# [JOB]
Please put the part of the data that opens with the line containing "Open Word Help question mark icon" and runs through the end of the data into a JSON list of strings, one string per line, with blank lines left out. Leave the pictures out of the answer.

# [PROVIDED ENTRIES]

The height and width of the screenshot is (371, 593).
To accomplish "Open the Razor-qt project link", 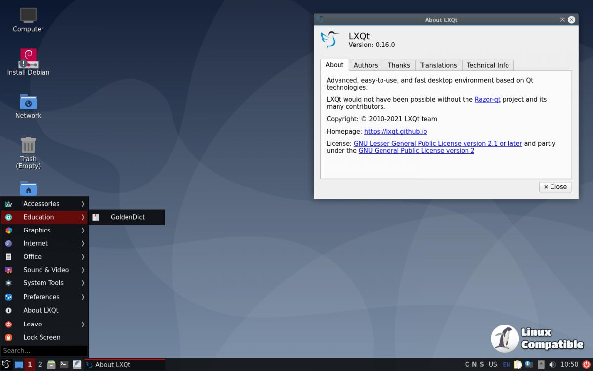I will click(487, 99).
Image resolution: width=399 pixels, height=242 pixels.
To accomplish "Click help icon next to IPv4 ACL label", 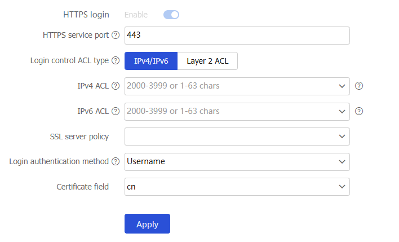I will coord(116,86).
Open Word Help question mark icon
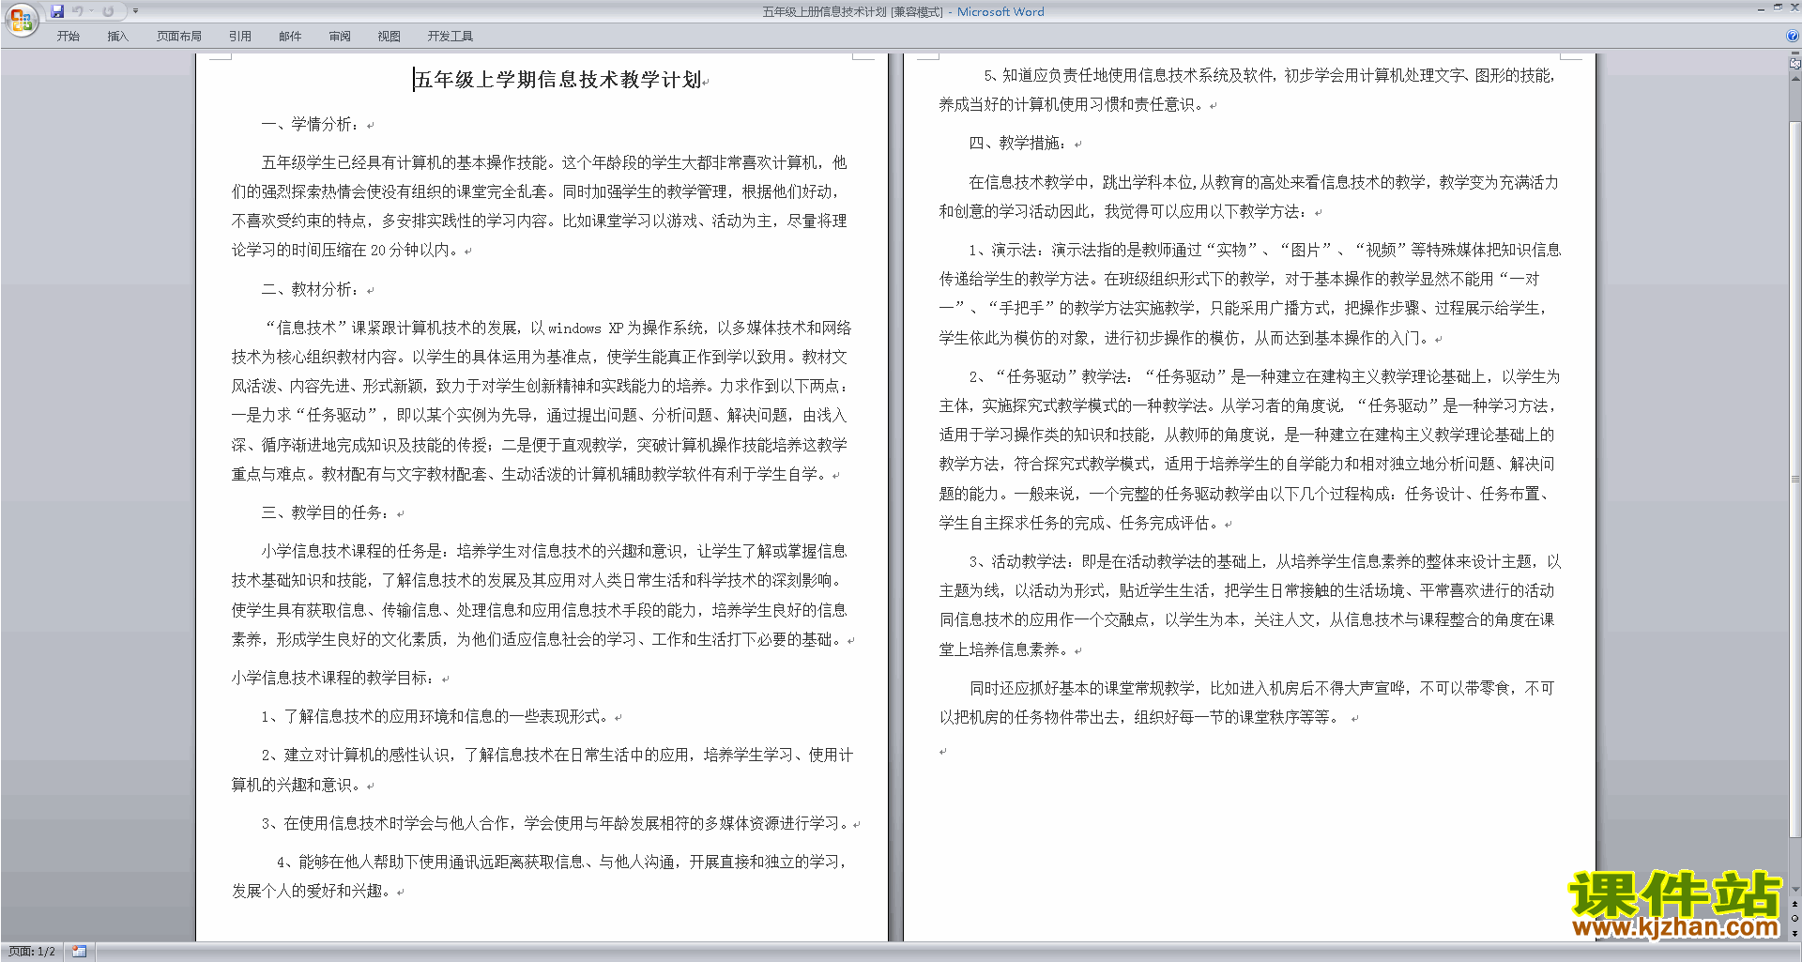 1793,36
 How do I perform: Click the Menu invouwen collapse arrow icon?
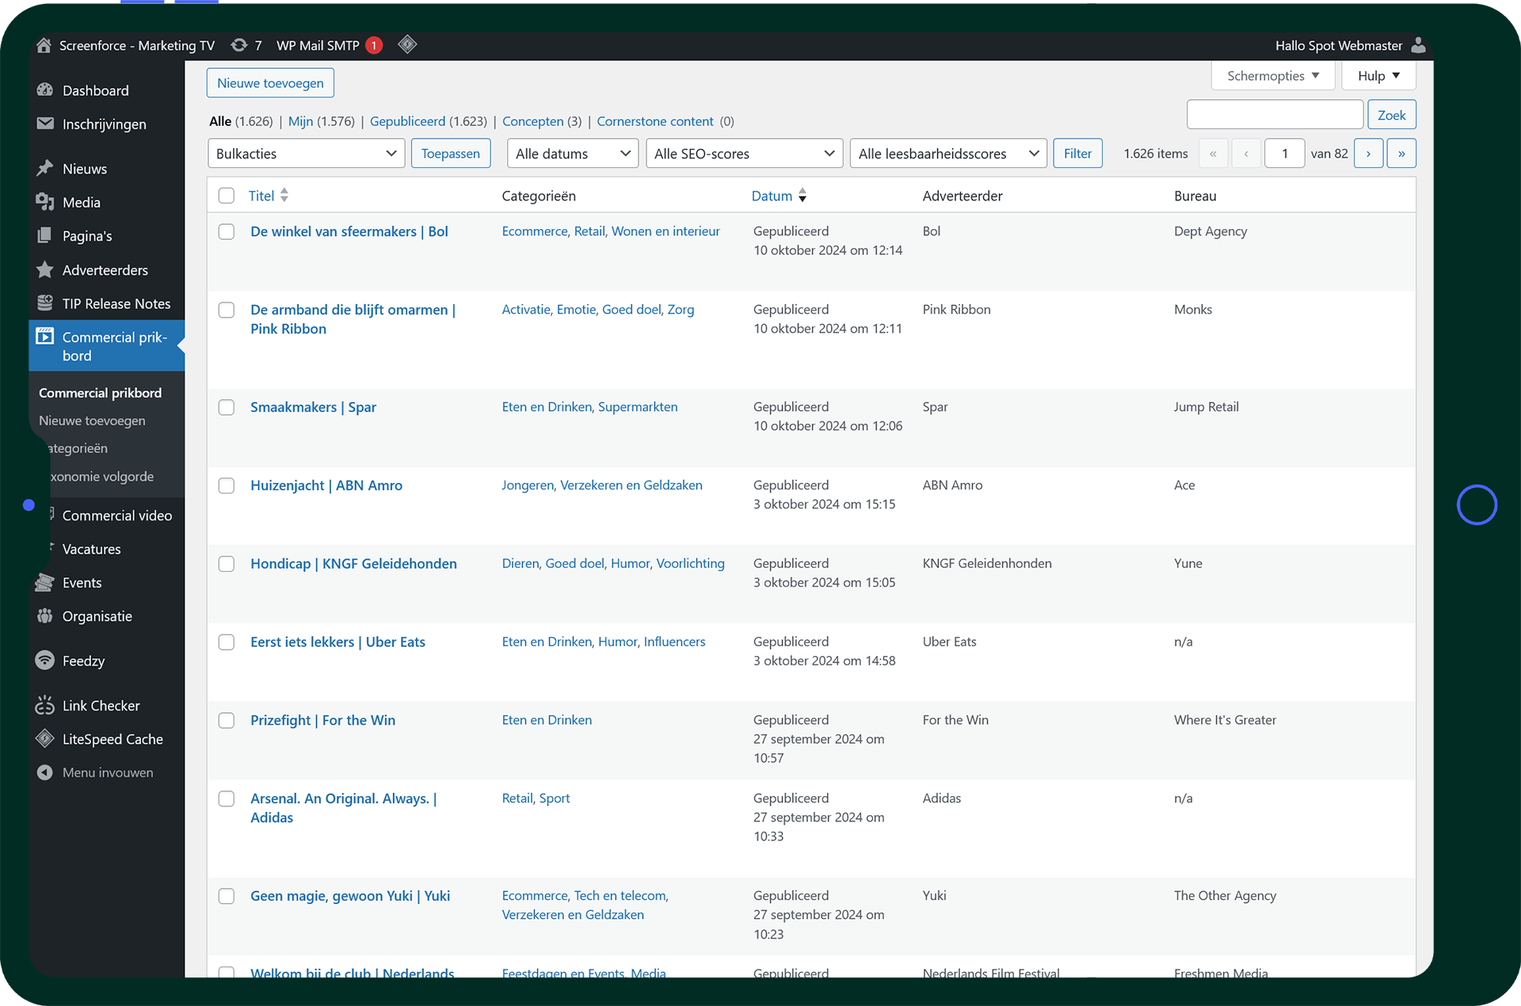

# [WRITTEN SOLUTION]
[
  "Open Word Help question mark icon",
  " 1793,36",
  " How do I perform: Click the Menu invouwen collapse arrow icon?"
]